ISTANBUL (Reuters) - Turkey’s economy contracted a sharper than expected 3.0 percent in the fourth quarter of 2018, its worst performance in nearly a decade and a clear sign that last year’s lira crisis has tipped it into recession.
The drop in year-on-year GDP, underscored by expectations of more shrinkage through to mid-2019, represents a big step back for an emerging market long viewed as a star performer - and a potential stumbling block for President Tayyip Erdogan.
Turkey achieved growth of more than 7 percent in 2017 after years of a construction-fueled boom driven by cheap foreign capital.
But last year, the economy was battered by a 30 percent slide in the value of the lira brought on by concerns over a diplomatic row with Washington and the independence of the central bank.
The year-on-year GDP drop in the fourth quarter compared with a median forecast of 2.7 percent in a Reuters poll, and it was the worst performance since the second quarter of 2009. The lira initially eased slightly before recovering to 5.4386 against the dollar.
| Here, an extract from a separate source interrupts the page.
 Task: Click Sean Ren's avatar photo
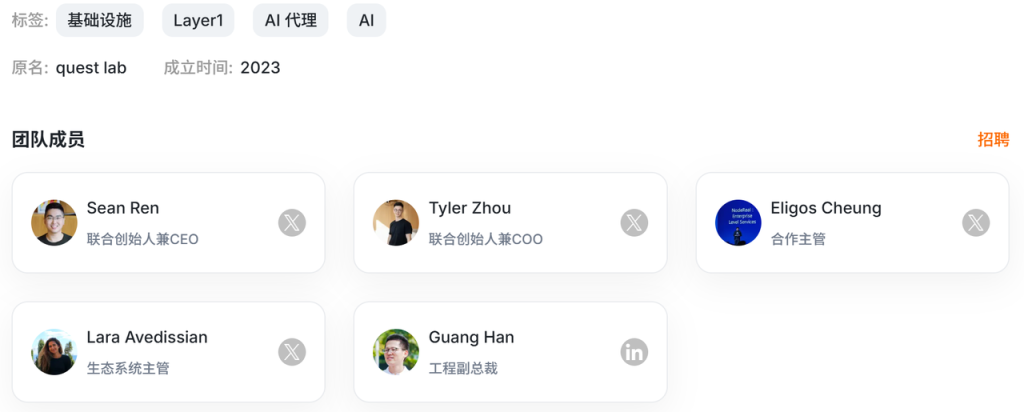click(x=54, y=223)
The economy grew 2.6 percent as a whole in 2018, a bit stronger than the poll forecast but also the weakest showing since 2009, the Turkish Statistical Institute data showed.
Fourth quarter GDP fell a seasonally and calendar-adjusted 2.4 percent from the previous quarter, when it shrank 1.6 percent.
For many, that meant Turkey entered a technical recession, often defined as consecutive drops in quarter-over-quarter growth.
The slowing momentum “is just a warning signal that the Turkish economy is going down a cliff,” said Nora Neuteboom, Netherlands-based economist at ABN Amro.
The economy’s abrupt slowdown in the second half of last year was in large part driven by a rift with Washington that led to U.S. tariffs and sanctions, and public pressure from Erdogan to cut borrowing costs that amplified investors’ worries over the central bank’s independence.
As the lira crisis grew the bank raised its key interest rate to 24 percent in September, putting a brake on financial activity, and inflation peaked at a 15-year high of more than 25 percent in October.
(Graphic: Turkish quarterly GDP performance link: tmsnrt.rs/2Cc39GY).
“DEEPER AND LONGER” RECESSION
Erdogan is campaigning ahead of local elections on March 31 for mayors and municipal boards, and a deteriorating economy is eroding support for his AK Party, polls show.
“My sense is the recession will be deeper and longer than previously (thought) given the balance-sheet nature of (it),” said Timothy Ash of BlueBay Asset Management. “Any unorthodox response (by authorities, such as) early monetary policy easing... will make things much worse.”
The construction sector - long a beneficiary of Turkey’s credit-fueled building boom - contracted 8.7 percent year-on-year in the fourth quarter, the data showed, coupled with a 6.4 percent shrinkage of the industrial sector.
Consumption expenditure of households decreased by around 9 percent, pointing to a slowdown in domestic demand that has also sharply narrowed Turkey’s current account deficit.
The economy’s growth rate in the third quarter was raised to 1.8 percent from a previously reported 1.6 percent.
A senior Turkish economy official said this year-over-year measure was the “prominent method used” in Turkey in determining when a recession begins, suggesting no official acknowledgement would be made until after first quarter GDP data is released.
The Reuters poll of 19 economists expected the contraction to continue through the second quarter of 2019. The government, which in September cut its 2018 growth forecast to 3.8 percent from 5.5 percent, said improvement was around the corner.
“The worst is behind (us)... The worst forecasts were not realized,” Finance Minister Berat Albayrak said on Twitter after the data was published. He predicted 2019 growth in line with the government’s forecast of 2.3 percent.
The Turkish government has attempted to boost domestic demand with tax cuts for some consumer products including vehicles and furniture, and has encouraged shops to offer discounts of at least 10 percent.